Minister of Labor
- In office 11 July 1974 – 8 March 1976
- President: Augusto Pinochet
- Preceded by: Mario Mac-Kay
- Succeeded by: Sergio Fernández Fernández

Personal details
- Born: 1921 Talca, Chile
- Died: 2003 (aged 81–82)
- Spouse: Berta von der Fecht
- Children: 3 (Carmen, Mónica, Patricia)
- Profession: Aviator, Military officer, Politician

Military service
- Branch/service: Chilean Air Force
- Rank: Air Brigadier General

= Nicanor Díaz Estrada =

Nicanor Díaz Estrada (1921–2003) was a Chilean aviator and military officer who reached the rank of air brigadier general in the Chilean Air Force.
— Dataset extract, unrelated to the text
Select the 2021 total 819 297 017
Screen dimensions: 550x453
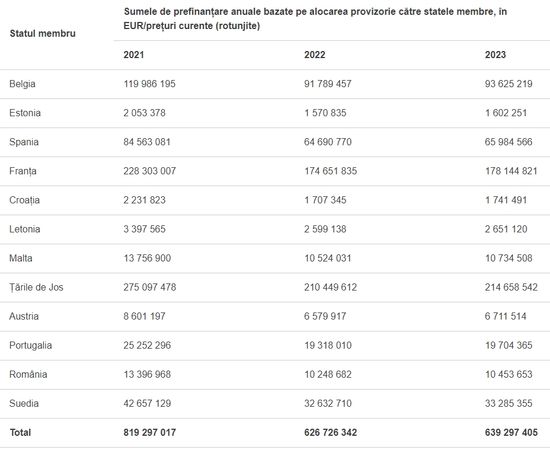point(149,433)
He served as Minister of Labor and Social Welfare during the military government led by General Augusto Pinochet between 1974 and 1976.
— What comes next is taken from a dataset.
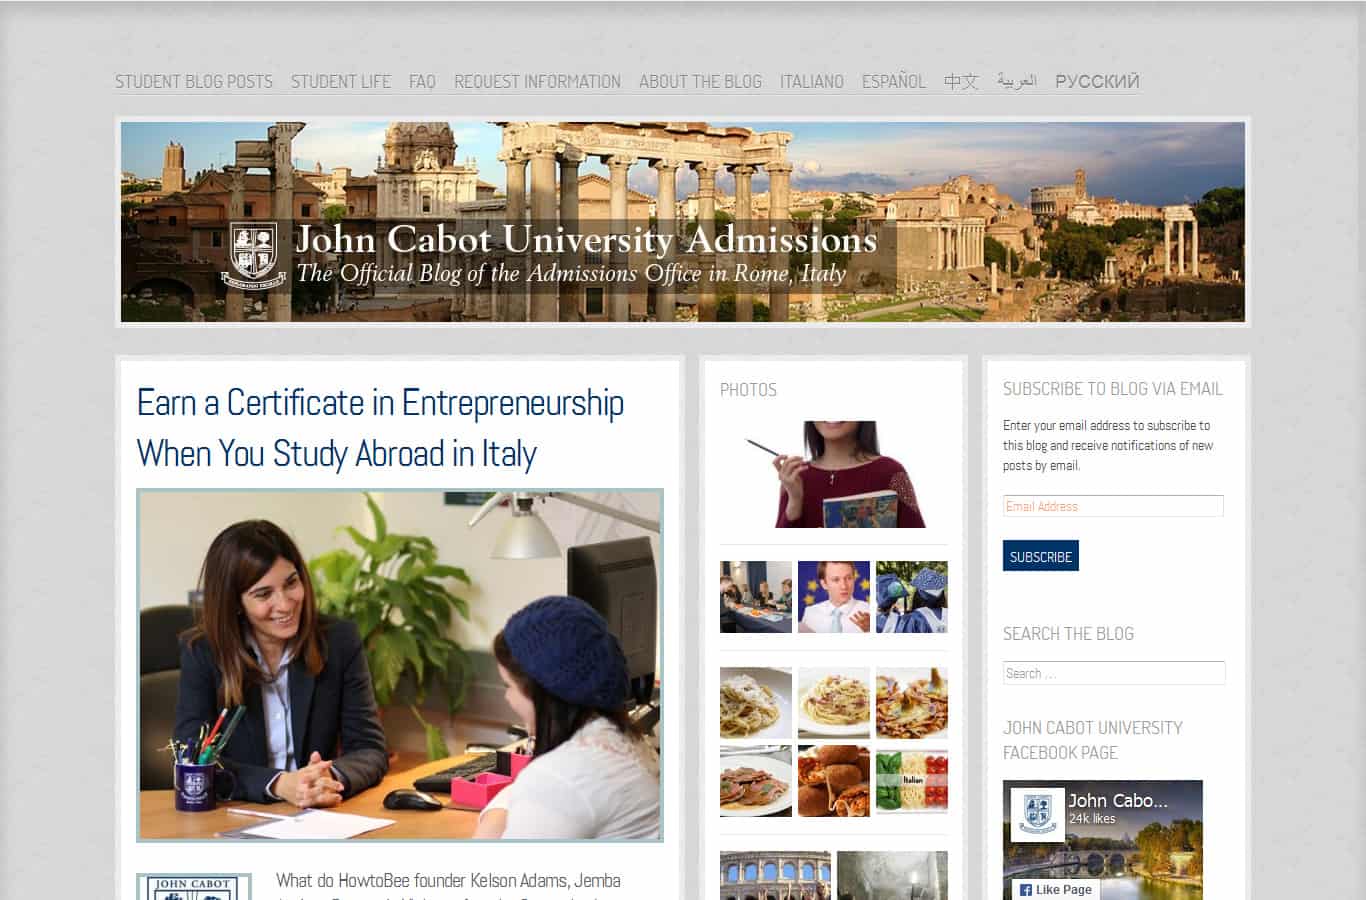
Task: Click the blog Search field
Action: [1114, 673]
== Early life and family ==
Díaz Estrada was born in Talca in 1921 to Nicanor Díaz Antuña and Encarnación Estrada Estrada, the latter an immigrant from Asturias, Spain.

He married Berta Emilia von der Fecht Poblete, of German-Chilean descent, with whom he had three daughters: Carmen, Mónica and Patricia.

== Military career ==
Between 1971 and 1972, Díaz Estrada served as director of the Air War Academy (Academia de Guerra Aérea).
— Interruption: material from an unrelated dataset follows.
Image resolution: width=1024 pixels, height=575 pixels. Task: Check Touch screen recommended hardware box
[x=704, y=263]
On the morning of the 11 September 1973 coup d’état, he was stationed at the Ministry of National Defense, from where he ordered the arrest of the incumbent minister, Orlando Letelier. Later that day, Air Force General Alberto Bachelet was also detained in the same building.

Following the success of the coup, Díaz Estrada was appointed deputy chief of the Joint Chiefs of Staff (Estado Mayor Conjunto).

== Role in the military government ==
During the first cabinet reshuffle made by the Military Junta on 11 July 1974, he was appointed Minister of Labor and Social Welfare, serving until 8 March 1976. His tenure included early efforts to open communication channels with trade union leaders.

He subsequently served as head of the Air Force Personnel Directorate.

In 1977 he returned to a government role as chief of the National Defense General Staff, participating in strategic preparations related to the Beagle conflict. He retired from the Air Force on 24 July 1978, reportedly dissatisfied with the removal of General Gustavo Leigh from the junta.

From then on, Díaz Estrada adopted an increasingly critical stance toward the Pinochet regime and ultimately voted for the “No” option in the 1988 Chilean national plebiscite.

He died in June 2003.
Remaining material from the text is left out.